Task brief: Copy the data below exactly.

▶

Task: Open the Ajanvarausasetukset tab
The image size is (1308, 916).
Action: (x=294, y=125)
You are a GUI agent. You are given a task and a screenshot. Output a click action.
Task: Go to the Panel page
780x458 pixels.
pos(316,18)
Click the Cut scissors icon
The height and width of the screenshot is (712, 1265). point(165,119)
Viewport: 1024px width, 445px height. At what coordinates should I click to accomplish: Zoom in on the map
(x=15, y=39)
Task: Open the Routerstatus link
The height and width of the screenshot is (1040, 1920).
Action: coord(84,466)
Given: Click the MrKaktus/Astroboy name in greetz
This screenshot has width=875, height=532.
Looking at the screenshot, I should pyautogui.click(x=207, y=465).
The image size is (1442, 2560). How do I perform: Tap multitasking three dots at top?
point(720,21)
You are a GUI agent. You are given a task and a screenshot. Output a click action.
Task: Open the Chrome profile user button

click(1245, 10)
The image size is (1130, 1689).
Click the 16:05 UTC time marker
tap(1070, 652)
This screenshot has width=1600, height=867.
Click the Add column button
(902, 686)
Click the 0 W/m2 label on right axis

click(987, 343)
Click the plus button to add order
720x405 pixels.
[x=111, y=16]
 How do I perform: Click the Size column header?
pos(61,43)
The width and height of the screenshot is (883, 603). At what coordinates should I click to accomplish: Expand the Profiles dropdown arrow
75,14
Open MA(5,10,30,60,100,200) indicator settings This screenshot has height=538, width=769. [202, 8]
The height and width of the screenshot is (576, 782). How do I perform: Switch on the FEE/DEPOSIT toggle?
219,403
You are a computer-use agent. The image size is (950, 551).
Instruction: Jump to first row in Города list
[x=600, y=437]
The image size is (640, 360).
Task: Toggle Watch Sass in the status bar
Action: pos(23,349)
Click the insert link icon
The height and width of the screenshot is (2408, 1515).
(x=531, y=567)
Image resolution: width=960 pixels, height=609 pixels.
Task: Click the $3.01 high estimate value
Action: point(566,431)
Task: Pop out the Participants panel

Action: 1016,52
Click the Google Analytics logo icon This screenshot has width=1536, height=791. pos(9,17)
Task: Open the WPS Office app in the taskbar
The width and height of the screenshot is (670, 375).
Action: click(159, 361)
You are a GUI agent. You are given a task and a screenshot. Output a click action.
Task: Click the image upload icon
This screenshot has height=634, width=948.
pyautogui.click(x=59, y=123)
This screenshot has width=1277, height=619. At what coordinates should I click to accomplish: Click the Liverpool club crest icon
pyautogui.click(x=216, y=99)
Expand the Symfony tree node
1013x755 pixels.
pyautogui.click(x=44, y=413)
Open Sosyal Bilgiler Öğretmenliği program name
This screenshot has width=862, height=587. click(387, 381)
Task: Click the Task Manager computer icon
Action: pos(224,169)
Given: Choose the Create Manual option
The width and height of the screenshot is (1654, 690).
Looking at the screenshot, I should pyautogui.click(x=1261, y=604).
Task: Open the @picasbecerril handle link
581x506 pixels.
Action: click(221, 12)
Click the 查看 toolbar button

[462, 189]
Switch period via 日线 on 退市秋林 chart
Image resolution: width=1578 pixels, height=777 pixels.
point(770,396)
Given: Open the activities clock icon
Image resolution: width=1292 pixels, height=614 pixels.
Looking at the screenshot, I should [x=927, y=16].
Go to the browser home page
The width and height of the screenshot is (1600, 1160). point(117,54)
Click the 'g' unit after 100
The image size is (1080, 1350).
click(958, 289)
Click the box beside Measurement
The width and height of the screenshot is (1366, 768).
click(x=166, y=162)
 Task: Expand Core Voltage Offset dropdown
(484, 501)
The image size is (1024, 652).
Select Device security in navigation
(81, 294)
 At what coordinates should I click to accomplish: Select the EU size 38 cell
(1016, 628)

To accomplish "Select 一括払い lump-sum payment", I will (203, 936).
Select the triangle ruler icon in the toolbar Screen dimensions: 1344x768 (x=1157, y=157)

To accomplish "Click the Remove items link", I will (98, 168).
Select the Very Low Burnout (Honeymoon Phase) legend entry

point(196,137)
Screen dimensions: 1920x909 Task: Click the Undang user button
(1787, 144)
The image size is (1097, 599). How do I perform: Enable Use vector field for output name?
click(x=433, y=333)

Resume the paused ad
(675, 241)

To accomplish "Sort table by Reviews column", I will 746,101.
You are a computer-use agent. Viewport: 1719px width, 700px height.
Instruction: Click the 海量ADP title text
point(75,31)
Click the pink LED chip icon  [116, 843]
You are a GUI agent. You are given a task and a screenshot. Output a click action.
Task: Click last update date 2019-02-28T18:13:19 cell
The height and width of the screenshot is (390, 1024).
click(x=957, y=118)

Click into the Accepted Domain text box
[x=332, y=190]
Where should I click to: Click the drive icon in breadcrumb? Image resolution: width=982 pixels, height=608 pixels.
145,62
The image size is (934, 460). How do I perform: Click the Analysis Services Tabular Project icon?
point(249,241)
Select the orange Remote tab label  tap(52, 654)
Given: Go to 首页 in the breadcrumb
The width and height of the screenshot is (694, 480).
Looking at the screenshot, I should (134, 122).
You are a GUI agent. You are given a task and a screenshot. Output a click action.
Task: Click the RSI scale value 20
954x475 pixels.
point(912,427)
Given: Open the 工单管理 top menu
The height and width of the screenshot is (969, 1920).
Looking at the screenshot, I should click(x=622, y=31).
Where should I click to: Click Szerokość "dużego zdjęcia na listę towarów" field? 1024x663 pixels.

◀

Answer to this problem:
Task: Open the Ajanvarausasetukset tab
The image size is (1308, 916).
Action: (x=294, y=125)
You are a GUI agent. You are given a task and a screenshot. Output a click action.
Task: Go to the Panel page
780x458 pixels.
pos(316,18)
Click the Cut scissors icon
The height and width of the screenshot is (712, 1265). point(165,119)
Viewport: 1024px width, 445px height. At what coordinates should I click to accomplish: Zoom in on the map
(x=15, y=39)
Task: Open the Routerstatus link
The height and width of the screenshot is (1040, 1920).
Action: coord(84,466)
Given: Click the MrKaktus/Astroboy name in greetz
This screenshot has width=875, height=532.
Looking at the screenshot, I should pyautogui.click(x=207, y=465).
The image size is (1442, 2560). How do I perform: Tap multitasking three dots at top?
point(720,21)
You are a GUI agent. You are given a task and a screenshot. Output a click action.
Task: Open the Chrome profile user button

click(1245, 10)
The image size is (1130, 1689).
Click the 16:05 UTC time marker
tap(1070, 652)
This screenshot has width=1600, height=867.
Click the Add column button
(902, 686)
Click the 0 W/m2 label on right axis

click(987, 343)
Click the plus button to add order
720x405 pixels.
[x=111, y=16]
 How do I perform: Click the Size column header?
pos(61,43)
The width and height of the screenshot is (883, 603). At what coordinates should I click to accomplish: Expand the Profiles dropdown arrow
75,14
Open MA(5,10,30,60,100,200) indicator settings This screenshot has height=538, width=769. [202, 8]
The height and width of the screenshot is (576, 782). How do I perform: Switch on the FEE/DEPOSIT toggle?
219,403
You are a computer-use agent. The image size is (950, 551).
Instruction: Jump to first row in Города list
[x=600, y=437]
The image size is (640, 360).
Task: Toggle Watch Sass in the status bar
Action: pos(23,349)
Click the insert link icon
The height and width of the screenshot is (2408, 1515).
(x=531, y=567)
Image resolution: width=960 pixels, height=609 pixels.
Task: Click the $3.01 high estimate value
Action: point(566,431)
Task: Pop out the Participants panel

Action: 1016,52
Click the Google Analytics logo icon This screenshot has width=1536, height=791. pos(9,17)
Task: Open the WPS Office app in the taskbar
The width and height of the screenshot is (670, 375).
Action: click(159, 361)
You are a GUI agent. You are given a task and a screenshot. Output a click action.
Task: Click the image upload icon
This screenshot has height=634, width=948.
pyautogui.click(x=59, y=123)
This screenshot has width=1277, height=619. At what coordinates should I click to accomplish: Click the Liverpool club crest icon
pyautogui.click(x=216, y=99)
Expand the Symfony tree node
1013x755 pixels.
pyautogui.click(x=44, y=413)
Open Sosyal Bilgiler Öğretmenliği program name
This screenshot has width=862, height=587. click(387, 381)
Task: Click the Task Manager computer icon
Action: pos(224,169)
Given: Choose the Create Manual option
The width and height of the screenshot is (1654, 690).
Looking at the screenshot, I should pyautogui.click(x=1261, y=604).
Task: Open the @picasbecerril handle link
581x506 pixels.
Action: click(221, 12)
Click the 查看 toolbar button

[462, 189]
Switch period via 日线 on 退市秋林 chart
Image resolution: width=1578 pixels, height=777 pixels.
point(770,396)
Given: Open the activities clock icon
Image resolution: width=1292 pixels, height=614 pixels.
Looking at the screenshot, I should [x=927, y=16].
Go to the browser home page
The width and height of the screenshot is (1600, 1160). point(117,54)
Click the 'g' unit after 100
The image size is (1080, 1350).
click(958, 289)
Click the box beside Measurement
The width and height of the screenshot is (1366, 768).
click(x=166, y=162)
 Task: Expand Core Voltage Offset dropdown
(484, 501)
The image size is (1024, 652).
Select Device security in navigation
(81, 294)
 At what coordinates should I click to accomplish: Select the EU size 38 cell
(1016, 628)

To accomplish "Select 一括払い lump-sum payment", I will (203, 936).
Select the triangle ruler icon in the toolbar Screen dimensions: 1344x768 (x=1157, y=157)

To accomplish "Click the Remove items link", I will (98, 168).
Select the Very Low Burnout (Honeymoon Phase) legend entry

point(196,137)
Screen dimensions: 1920x909 Task: Click the Undang user button
(1787, 144)
The image size is (1097, 599). How do I perform: Enable Use vector field for output name?
click(x=433, y=333)

Resume the paused ad
(675, 241)

To accomplish "Sort table by Reviews column", I will 746,101.
You are a computer-use agent. Viewport: 1719px width, 700px height.
Instruction: Click the 海量ADP title text
point(75,31)
Click the pink LED chip icon  [116, 843]
You are a GUI agent. You are given a task and a screenshot. Output a click action.
Task: Click last update date 2019-02-28T18:13:19 cell
The height and width of the screenshot is (390, 1024).
click(x=957, y=118)

Click into the Accepted Domain text box
[x=332, y=190]
Where should I click to: Click the drive icon in breadcrumb? Image resolution: width=982 pixels, height=608 pixels.
145,62
The image size is (934, 460). How do I perform: Click the Analysis Services Tabular Project icon?
point(249,241)
Select the orange Remote tab label  tap(52, 654)
Given: Go to 首页 in the breadcrumb
The width and height of the screenshot is (694, 480).
Looking at the screenshot, I should (134, 122).
You are a GUI agent. You are given a task and a screenshot. Output a click action.
Task: Click the RSI scale value 20
954x475 pixels.
point(912,427)
Given: Open the 工单管理 top menu
The height and width of the screenshot is (969, 1920).
Looking at the screenshot, I should click(x=622, y=31).
Where should I click to: Click Szerokość "dużego zdjęcia na listę towarów" field? 1024x663 pixels.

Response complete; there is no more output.